5 Ways to Improve your Paddling
The paddle stroke required to power a stand up paddle board appears pretty basic at first glance but there are some definite nuances to it. Follow these 5 tips to improve your stroke.
Paddling a stand up paddle board isn’t the most difficult thing to do but there are some nuances to the paddle stroke which will allow you to paddle more efficiently and therefore, move your paddle board more rapidly through the water. In this article, we boil it down to the top 5 things you can do to improve your SUP paddle stroke.
Hold the paddle correctly
This one seems obvious but it’s amazing how many people do this part of SUP board paddling wrong. Nothing frustrates veteran paddlers more than watching a newbie with the blade facing the wrong way in the water.
We understand why this is because it’s counterintuitive to paddle with the paddle blade not in “scooper mode” which would seem like the more efficient way to move water. It actually will move more water for you but here’s the rub: you will end up turning your paddle board every two to three paddle strokes which means that you will be constantly switching the paddle from one side of the paddle board to the other to straighten the board out.
Switching the sides of the board that you paddle on is the most inefficient part of SUP board paddling because of the time that is lost as you pull the paddle blade out of the water, switch hands on the paddle and then put it in the other side of the paddle board. You want to minimize switching sides as much as possible.

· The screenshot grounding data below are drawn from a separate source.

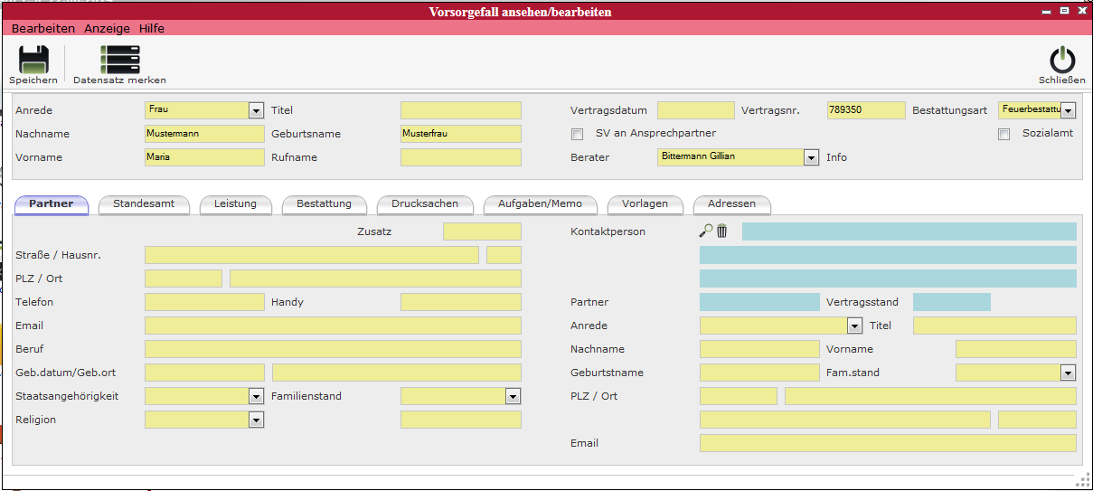The height and width of the screenshot is (491, 1093).
Task: Click the window resize grip corner
Action: (1080, 478)
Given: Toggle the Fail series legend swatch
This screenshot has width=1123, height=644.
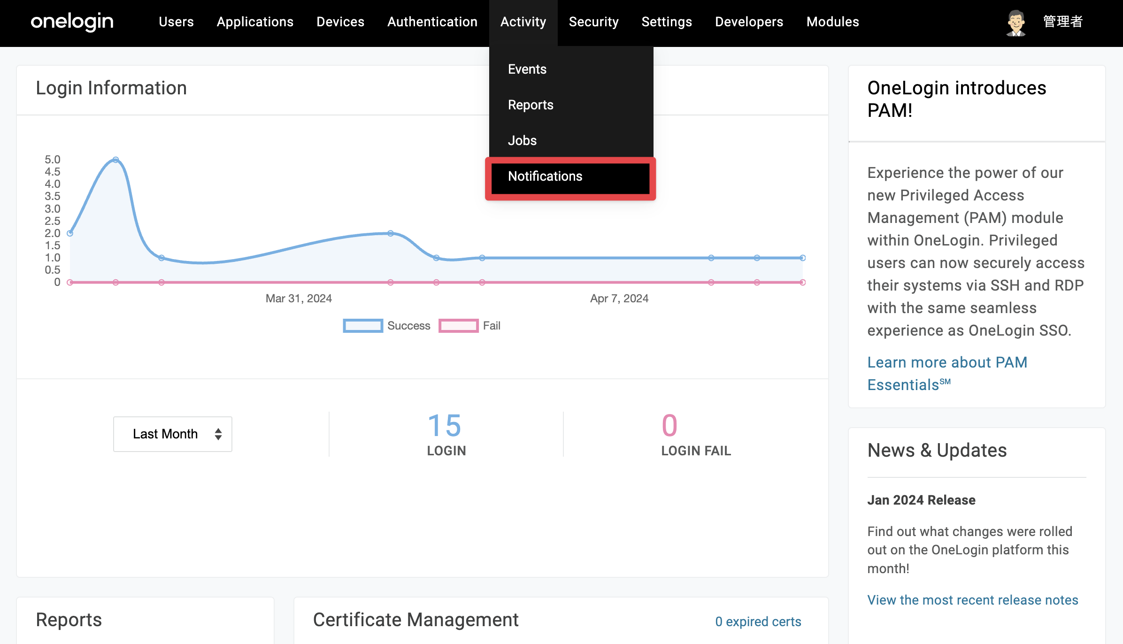Looking at the screenshot, I should pos(458,326).
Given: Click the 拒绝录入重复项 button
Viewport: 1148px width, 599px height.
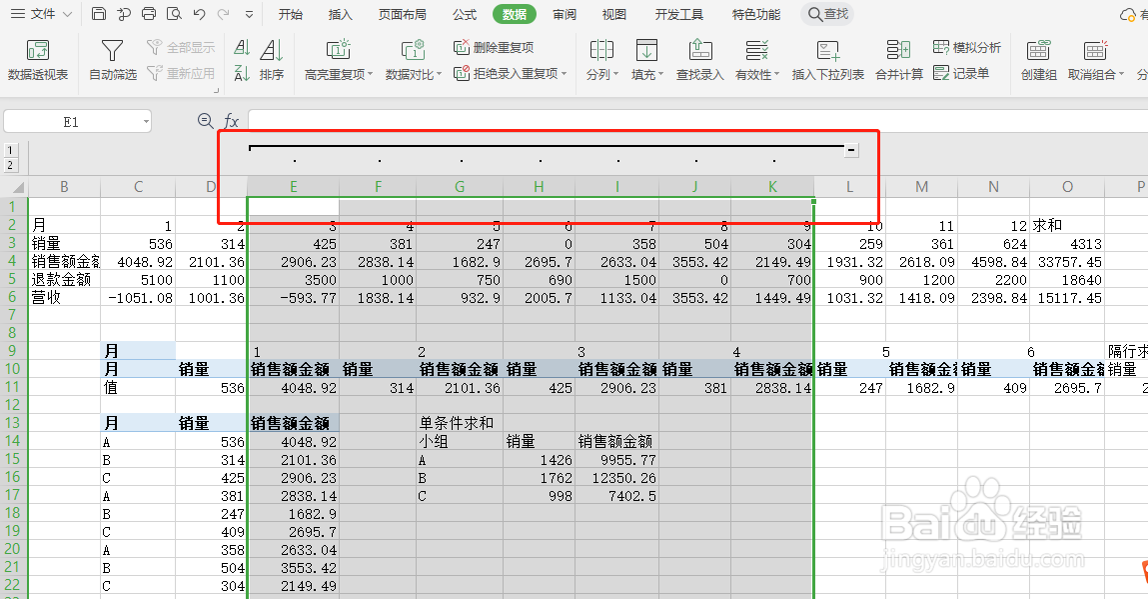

By using the other side of the paddle blade, you are able to “feather” the water a bit more which allows you to make several more paddle strokes per side of the paddle board, which allows you to ultimately go faster and more efficiently.
Do not “arm paddle”
This is something else that you will see a lot with those who are new to paddle boarding. Stand up paddle boarding is a full body workout (not just one for the upper body) but to achieve that workout, you need to focus on all the muscles of the body that power the paddle stroke.
Your core muscles are the ones that generate most of the power for your paddle stroke. You aren’t able to activate those muscles if you think you are just going to use your biceps or triceps to paddle you across that lake.
You can typically tell if someone is only using their arms to power them if they are taking short strokes with bent, nood-ly arms. To activate your core muscles, you need to think of your arms as a fulcrum which are doing the will of your back and chest muscles. Position your hands on the paddle shaft and handle in such a way that they form an A-frame, meaning that your arms are fairly straight.
As you reach the paddle blade out in front of you, bend your knees into an athletic stance and hinge at the waist to keep those arms straight throughout the stroke. You should also focus on using your legs as leverage in the stroke by pushing the feet against the deck pad of the paddle board with each stroke.
“Throw” your paddle blade as far as you
Not a lot of people are aware of this one but it is highly effective. In order to paddle properly, you want to elongate the paddle stroke. To get the blade as far out as possible, picture yourself “throwing” the blade out there much as you would when you cast a fishing line.
By getting the blade out that far in front of you, you increase the amount of water that can be pulled during the paddle stroke. This will increase your speed tremendously.
This one takes some practice so that you can put the paddle blade out there in one fluid motion without knocking yourself off balance. Start slowly by not throwing if out there too far until you get the hang of it.
Pull the paddle blade out of the water when it reaches your feet
Many that are new to stand up paddle boarding will pull the paddle from the nose and push it behind their feet. This becomes quite counterproductive because you will lose the power of your stroke once you pass your feet and by having the blade lingering in the water it can actually act as a brake to your forward momentum. So for the sake of efficiency, pull the paddle out at your feet and begin your next stroke.
Loosen your grip on the paddle
Much like in sports like golf and tennis, too tight a grip becomes counterproductive. Keep a somewhat loose grip on the paddle shaft and handle and you will find that you are able to paddle longer distances more easily. Keep in mind, that your forearms are doing quite a bit of work in the paddle stroke and when your grip is tight, you are activating them unnecessarily and will therefore tire them out quickly.
A tight grip offers zero positive benefits, so if it’s increasing the workload on your muscles for no good reason, why not kick the habit today?
The paddle stroke required to power a stand up paddle board appears pretty basic at first glance but as you can see there are some definite nuances to it. Practicing these 5 tips will not only make your paddle stroke more fluid and efficient but it will also help prevent any repetitive motion injuries that could develop from paddling incorrectly.